-- Given passage follows --

If you want a photo of Maryland’s first crop growing in a nearby field for the picture album, you’d better snap it quick. Tobacco is being cut and hung early this year. Recovering from last summer’s drought, farmers are finding this year’s crops afloat.

Inclement weather isn’t the only reason you should get that photo. Struggling tobacco farmers bombarded with woes have decided to move on. The millennial tobacco crop will be the last for most.

The gavel that fell in a Florida courtroom this summer echoed straight up the coast to the heart of Bay Country. Here it fell upon the ears of local tobacco farmers, who are studying the hardest choice of their lives: whether to abandon tobacco forever or hold on in an industry becoming increasingly smoky.

The judgment, which awarded over 300,000 smokers $145 billion from the big five tobacco companies, had the companies crying foul. They’d changed their tune, they argued, and were committed to paying the national settlement of 1998 of $206 billion with 46 states, five territories and the District of Columbia — though they could only afford to pay $150 to $375 million. (That’s one to four days in wholesale cigarette sales.)

-- Given passage concluded --
-- Supplied material follows --

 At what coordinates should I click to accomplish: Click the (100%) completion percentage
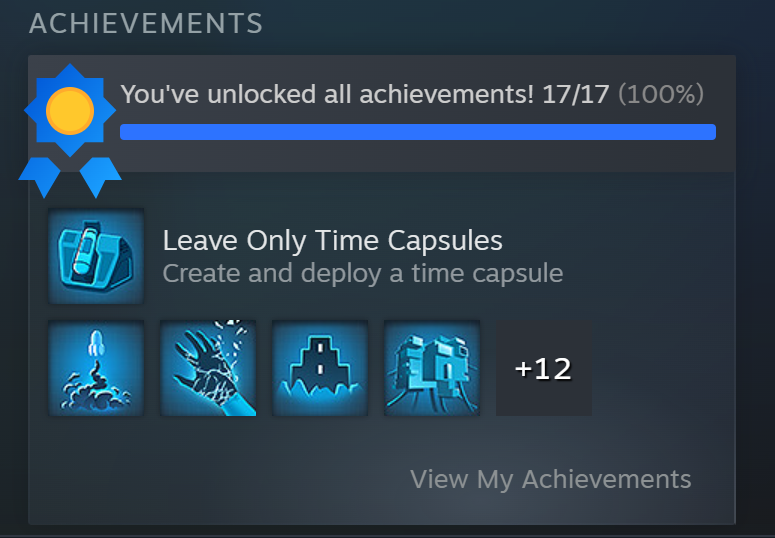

-- Supplied material concluded --

Update the stretch from "The judgment, which" through "wholesale cigarette sales.)" in the passage on Maryland tobacco farmers, replacing "judgment" with "verdict".

- **Solution**
The verdict, which awarded over 300,000 smokers $145 billion from the big five tobacco companies, had the companies crying foul. They’d changed their tune, they argued, and were committed to paying the national settlement of 1998 of $206 billion with 46 states, five territories and the District of Columbia — though they could only afford to pay $150 to $375 million. (That’s one to four days in wholesale cigarette sales.)